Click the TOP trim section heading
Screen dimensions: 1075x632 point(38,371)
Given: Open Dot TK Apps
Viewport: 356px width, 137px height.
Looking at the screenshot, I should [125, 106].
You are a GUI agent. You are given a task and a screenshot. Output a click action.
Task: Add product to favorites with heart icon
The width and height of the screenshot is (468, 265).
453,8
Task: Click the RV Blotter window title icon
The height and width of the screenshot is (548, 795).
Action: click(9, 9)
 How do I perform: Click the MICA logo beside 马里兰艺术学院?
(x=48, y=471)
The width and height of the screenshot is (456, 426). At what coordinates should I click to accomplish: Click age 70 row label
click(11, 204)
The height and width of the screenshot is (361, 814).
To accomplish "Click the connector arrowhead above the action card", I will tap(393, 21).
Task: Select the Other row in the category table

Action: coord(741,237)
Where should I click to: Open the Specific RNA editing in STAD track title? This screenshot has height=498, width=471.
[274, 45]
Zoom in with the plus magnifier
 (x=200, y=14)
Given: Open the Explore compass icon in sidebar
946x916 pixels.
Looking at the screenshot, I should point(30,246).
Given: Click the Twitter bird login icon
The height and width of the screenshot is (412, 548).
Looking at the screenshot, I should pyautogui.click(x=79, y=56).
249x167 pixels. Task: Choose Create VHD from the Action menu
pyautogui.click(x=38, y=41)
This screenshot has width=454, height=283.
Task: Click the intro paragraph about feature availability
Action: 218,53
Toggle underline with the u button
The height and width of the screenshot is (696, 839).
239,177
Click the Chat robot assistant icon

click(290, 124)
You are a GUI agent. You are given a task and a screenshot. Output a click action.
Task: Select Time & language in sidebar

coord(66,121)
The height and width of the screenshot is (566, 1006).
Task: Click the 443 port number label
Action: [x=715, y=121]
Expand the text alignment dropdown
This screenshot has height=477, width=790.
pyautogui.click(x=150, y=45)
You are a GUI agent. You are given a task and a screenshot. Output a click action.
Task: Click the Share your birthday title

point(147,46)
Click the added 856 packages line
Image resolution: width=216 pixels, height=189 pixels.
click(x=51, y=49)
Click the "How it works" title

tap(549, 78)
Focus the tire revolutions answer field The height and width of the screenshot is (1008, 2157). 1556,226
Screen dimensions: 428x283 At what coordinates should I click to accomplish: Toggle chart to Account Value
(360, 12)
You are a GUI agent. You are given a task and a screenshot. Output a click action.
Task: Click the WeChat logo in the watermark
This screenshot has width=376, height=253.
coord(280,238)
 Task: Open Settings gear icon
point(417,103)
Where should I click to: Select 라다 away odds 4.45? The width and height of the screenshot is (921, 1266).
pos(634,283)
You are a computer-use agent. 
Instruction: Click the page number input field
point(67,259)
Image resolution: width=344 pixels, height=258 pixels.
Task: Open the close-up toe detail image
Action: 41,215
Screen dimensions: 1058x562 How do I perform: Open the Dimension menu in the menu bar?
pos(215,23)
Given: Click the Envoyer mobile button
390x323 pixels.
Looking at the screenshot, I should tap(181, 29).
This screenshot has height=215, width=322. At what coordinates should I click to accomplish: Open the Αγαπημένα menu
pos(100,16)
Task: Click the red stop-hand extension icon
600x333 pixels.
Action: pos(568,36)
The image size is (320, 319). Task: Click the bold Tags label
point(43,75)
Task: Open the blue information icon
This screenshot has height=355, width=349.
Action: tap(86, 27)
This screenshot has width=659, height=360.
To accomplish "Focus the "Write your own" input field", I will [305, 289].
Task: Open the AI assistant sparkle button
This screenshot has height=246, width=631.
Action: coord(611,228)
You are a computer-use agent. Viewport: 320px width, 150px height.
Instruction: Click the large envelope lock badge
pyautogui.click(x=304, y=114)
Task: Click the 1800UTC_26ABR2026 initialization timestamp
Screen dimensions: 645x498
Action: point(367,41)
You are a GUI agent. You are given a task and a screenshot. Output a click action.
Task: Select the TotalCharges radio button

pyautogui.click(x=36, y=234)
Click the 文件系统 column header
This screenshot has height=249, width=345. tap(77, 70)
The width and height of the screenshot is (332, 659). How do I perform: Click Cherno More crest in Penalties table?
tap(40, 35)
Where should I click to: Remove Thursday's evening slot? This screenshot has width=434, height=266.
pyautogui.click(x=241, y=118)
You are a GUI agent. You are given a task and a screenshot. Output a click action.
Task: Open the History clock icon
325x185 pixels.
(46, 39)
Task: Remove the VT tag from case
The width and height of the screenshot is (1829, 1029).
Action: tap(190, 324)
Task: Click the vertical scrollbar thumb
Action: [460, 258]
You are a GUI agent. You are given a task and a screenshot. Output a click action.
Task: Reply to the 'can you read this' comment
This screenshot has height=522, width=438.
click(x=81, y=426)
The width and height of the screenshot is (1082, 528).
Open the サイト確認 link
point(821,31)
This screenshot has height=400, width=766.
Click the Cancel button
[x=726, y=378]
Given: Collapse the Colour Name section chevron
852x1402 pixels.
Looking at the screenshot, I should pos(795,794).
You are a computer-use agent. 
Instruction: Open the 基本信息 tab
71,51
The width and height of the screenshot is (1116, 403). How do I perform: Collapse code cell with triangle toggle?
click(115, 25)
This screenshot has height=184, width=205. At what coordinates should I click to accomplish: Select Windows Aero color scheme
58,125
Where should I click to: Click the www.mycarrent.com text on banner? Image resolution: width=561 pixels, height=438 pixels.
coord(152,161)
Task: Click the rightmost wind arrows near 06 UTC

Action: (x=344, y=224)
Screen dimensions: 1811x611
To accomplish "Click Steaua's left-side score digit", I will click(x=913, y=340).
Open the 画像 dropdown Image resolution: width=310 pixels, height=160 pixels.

========

Directions for this task
Reproduce, line for line, the material, starting at its first line, and end once the line holding "Task: Add product" has been output.

Completed task
Click the TOP trim section heading
Screen dimensions: 1075x632 point(38,371)
Given: Open Dot TK Apps
Viewport: 356px width, 137px height.
Looking at the screenshot, I should [125, 106].
You are a GUI agent. You are given a task and a screenshot. Output a click action.
Task: Add product to favorites with heart icon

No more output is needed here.